[Records supplied — start]

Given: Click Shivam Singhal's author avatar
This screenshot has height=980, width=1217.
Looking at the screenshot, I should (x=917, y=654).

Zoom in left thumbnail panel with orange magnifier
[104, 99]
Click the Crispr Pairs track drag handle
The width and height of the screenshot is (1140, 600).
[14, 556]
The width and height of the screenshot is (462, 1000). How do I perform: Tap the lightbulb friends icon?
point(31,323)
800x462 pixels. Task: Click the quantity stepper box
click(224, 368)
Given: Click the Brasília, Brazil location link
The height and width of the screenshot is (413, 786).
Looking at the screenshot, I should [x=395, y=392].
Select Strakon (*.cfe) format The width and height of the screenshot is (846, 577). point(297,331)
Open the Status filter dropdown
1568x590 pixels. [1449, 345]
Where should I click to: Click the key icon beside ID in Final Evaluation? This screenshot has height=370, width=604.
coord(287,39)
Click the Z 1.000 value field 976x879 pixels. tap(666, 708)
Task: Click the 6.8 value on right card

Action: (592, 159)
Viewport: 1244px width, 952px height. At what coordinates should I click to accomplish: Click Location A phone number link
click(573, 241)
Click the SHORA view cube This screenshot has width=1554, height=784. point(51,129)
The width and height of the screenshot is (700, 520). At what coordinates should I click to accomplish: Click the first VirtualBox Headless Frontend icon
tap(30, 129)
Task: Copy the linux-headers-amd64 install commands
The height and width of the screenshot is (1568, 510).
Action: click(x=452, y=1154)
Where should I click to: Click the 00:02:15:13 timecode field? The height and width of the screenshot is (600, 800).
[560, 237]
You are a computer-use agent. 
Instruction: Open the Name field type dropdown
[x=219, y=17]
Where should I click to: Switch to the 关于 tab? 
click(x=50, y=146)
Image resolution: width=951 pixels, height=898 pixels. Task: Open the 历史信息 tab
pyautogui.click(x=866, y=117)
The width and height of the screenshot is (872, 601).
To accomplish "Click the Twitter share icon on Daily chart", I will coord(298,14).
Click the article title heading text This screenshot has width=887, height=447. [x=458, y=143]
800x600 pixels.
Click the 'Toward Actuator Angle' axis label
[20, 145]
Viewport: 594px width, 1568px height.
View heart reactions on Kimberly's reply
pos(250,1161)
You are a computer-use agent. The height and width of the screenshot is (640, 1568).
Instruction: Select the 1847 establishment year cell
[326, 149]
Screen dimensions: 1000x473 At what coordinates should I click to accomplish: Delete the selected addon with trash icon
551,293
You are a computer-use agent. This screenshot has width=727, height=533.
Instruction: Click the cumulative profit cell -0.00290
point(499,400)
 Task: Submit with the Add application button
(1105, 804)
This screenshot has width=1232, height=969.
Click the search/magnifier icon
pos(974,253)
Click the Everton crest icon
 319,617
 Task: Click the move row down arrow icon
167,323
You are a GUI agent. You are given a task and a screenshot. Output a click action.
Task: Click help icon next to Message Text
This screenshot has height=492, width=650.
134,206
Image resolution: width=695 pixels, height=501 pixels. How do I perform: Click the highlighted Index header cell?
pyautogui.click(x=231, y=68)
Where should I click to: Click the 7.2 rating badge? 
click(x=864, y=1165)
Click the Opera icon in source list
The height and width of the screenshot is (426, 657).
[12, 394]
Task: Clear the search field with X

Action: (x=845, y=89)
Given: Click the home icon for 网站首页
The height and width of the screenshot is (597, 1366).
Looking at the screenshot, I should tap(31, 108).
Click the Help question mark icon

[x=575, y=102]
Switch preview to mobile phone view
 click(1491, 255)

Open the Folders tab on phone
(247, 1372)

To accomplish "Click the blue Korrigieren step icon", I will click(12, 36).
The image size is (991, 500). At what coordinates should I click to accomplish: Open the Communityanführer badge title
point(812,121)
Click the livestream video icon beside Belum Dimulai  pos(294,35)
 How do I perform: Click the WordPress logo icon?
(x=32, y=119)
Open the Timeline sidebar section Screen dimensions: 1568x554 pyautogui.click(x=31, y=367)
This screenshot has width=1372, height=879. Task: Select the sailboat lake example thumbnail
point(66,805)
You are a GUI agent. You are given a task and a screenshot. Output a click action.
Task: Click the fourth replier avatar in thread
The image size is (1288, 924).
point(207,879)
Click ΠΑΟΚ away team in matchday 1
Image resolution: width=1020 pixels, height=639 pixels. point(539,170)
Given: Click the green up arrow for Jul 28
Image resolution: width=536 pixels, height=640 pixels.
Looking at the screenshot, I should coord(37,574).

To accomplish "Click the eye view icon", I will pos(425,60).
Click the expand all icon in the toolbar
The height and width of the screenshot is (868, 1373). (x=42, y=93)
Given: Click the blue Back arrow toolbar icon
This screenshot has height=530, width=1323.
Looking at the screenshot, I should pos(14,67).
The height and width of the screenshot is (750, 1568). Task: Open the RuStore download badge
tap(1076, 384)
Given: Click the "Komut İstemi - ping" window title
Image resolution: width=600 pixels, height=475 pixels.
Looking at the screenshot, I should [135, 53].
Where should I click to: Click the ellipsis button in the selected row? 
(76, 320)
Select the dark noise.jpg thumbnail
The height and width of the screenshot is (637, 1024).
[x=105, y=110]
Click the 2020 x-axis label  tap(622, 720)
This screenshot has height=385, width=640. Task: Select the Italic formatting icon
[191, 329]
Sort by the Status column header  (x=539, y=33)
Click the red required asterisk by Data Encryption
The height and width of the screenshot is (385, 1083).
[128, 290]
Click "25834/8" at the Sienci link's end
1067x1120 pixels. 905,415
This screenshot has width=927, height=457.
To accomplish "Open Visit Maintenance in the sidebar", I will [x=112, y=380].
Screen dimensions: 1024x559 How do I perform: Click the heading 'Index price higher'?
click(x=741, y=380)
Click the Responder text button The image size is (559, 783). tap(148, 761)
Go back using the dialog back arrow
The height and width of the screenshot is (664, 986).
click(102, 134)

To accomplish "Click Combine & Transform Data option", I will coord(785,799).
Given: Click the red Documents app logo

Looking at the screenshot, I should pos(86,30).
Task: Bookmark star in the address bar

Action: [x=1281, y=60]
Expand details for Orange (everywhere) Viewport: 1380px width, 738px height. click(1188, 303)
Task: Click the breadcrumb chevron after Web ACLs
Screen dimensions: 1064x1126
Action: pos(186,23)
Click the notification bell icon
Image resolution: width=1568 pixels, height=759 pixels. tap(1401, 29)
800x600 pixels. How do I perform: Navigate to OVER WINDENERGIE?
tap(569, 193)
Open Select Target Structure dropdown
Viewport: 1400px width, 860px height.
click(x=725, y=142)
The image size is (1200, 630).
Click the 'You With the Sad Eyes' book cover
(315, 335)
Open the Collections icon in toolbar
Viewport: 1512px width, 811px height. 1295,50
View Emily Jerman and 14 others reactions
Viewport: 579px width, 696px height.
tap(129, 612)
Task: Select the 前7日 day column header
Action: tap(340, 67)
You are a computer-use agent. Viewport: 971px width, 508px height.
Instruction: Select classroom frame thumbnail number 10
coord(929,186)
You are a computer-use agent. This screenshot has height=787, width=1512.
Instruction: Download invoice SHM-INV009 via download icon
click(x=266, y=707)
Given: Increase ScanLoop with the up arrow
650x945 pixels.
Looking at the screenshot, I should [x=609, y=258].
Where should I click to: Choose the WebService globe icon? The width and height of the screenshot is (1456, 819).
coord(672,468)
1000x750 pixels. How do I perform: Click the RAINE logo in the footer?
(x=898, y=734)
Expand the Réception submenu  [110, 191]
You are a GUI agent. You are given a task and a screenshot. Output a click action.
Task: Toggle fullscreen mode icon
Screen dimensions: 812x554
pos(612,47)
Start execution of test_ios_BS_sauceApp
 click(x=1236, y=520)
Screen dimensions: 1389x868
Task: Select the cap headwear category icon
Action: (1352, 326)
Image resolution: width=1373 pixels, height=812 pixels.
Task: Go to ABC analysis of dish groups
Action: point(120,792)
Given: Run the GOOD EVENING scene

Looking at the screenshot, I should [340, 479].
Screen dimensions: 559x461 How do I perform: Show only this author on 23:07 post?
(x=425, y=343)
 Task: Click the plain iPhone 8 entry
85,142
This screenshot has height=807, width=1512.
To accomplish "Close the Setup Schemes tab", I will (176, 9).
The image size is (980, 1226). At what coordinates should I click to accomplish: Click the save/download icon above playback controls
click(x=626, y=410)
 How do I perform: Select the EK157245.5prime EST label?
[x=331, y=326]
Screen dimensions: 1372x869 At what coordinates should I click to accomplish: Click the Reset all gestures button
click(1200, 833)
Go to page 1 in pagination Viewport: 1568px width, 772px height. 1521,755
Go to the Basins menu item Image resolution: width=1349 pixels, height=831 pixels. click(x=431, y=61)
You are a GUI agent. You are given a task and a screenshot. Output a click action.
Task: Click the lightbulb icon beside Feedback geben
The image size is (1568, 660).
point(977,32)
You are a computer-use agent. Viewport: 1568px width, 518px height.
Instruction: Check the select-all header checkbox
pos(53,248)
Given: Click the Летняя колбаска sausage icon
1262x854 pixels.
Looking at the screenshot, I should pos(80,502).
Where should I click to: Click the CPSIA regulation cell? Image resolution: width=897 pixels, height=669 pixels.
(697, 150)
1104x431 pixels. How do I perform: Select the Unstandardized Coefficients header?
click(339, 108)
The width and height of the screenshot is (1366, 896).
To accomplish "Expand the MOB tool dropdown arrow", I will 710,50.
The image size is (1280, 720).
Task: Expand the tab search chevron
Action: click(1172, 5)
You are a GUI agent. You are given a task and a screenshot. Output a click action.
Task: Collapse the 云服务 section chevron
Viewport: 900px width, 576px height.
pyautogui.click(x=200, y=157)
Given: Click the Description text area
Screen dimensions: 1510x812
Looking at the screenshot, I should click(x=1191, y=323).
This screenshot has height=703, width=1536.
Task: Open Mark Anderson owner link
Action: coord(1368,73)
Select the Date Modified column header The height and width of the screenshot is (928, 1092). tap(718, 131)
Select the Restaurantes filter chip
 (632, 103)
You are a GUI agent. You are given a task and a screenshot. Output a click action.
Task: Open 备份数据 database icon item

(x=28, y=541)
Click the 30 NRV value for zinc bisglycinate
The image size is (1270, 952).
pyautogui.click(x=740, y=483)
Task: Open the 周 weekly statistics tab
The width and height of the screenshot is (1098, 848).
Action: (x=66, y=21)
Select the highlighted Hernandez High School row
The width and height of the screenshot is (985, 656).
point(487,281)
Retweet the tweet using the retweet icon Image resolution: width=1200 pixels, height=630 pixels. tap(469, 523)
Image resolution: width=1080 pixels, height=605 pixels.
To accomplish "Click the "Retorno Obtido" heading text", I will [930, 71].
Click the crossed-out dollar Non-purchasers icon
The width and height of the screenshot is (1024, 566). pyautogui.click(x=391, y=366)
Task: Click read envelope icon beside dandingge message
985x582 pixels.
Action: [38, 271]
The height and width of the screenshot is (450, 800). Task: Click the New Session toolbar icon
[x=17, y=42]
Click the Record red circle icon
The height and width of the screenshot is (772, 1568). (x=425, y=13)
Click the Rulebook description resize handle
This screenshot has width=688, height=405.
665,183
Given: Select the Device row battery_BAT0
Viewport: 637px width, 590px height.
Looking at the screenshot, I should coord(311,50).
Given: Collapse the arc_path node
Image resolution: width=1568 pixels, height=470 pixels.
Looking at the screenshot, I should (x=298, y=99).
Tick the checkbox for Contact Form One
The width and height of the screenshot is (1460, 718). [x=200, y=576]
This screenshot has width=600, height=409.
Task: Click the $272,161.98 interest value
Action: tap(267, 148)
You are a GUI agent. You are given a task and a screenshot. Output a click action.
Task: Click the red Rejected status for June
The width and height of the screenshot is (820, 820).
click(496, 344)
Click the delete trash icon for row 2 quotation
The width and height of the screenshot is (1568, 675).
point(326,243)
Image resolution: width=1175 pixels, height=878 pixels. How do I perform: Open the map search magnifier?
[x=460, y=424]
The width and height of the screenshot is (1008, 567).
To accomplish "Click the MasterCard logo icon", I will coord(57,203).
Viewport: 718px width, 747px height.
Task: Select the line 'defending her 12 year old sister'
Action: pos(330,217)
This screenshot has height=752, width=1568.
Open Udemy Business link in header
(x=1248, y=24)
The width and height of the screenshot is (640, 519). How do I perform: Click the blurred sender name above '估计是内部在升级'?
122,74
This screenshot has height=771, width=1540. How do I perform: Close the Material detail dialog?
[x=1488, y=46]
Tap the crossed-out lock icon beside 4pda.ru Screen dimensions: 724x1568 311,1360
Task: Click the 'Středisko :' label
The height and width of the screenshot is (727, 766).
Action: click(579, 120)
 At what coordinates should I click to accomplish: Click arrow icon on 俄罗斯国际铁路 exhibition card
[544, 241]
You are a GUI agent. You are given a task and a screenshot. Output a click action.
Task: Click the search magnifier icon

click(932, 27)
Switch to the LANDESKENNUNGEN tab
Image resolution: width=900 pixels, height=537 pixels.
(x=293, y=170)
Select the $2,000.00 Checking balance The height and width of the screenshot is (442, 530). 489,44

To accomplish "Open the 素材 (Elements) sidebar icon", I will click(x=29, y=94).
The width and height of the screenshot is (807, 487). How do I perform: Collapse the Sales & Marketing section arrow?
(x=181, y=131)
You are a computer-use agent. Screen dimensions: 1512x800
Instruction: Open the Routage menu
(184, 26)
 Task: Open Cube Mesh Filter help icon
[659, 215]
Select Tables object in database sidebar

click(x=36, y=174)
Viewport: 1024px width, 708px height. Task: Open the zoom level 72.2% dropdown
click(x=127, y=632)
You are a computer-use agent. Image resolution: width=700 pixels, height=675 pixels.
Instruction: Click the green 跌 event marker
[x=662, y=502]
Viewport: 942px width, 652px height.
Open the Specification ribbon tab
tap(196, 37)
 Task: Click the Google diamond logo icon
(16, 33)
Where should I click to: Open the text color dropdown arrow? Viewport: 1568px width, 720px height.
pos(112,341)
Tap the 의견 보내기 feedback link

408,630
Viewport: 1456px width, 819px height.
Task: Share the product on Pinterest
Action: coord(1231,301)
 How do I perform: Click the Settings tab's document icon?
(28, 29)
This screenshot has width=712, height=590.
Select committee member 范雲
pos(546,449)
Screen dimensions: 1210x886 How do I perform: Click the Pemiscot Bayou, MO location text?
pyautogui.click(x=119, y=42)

[Records supplied — finish]

- **What needs to be done**:
All lines of the records above with the word "using" in them are to be copied.

- **Answer for this exercise**:
Go back using the dialog back arrow
Retweet the tweet using the retweet icon Image resolution: width=1200 pixels, height=630 pixels. tap(469, 523)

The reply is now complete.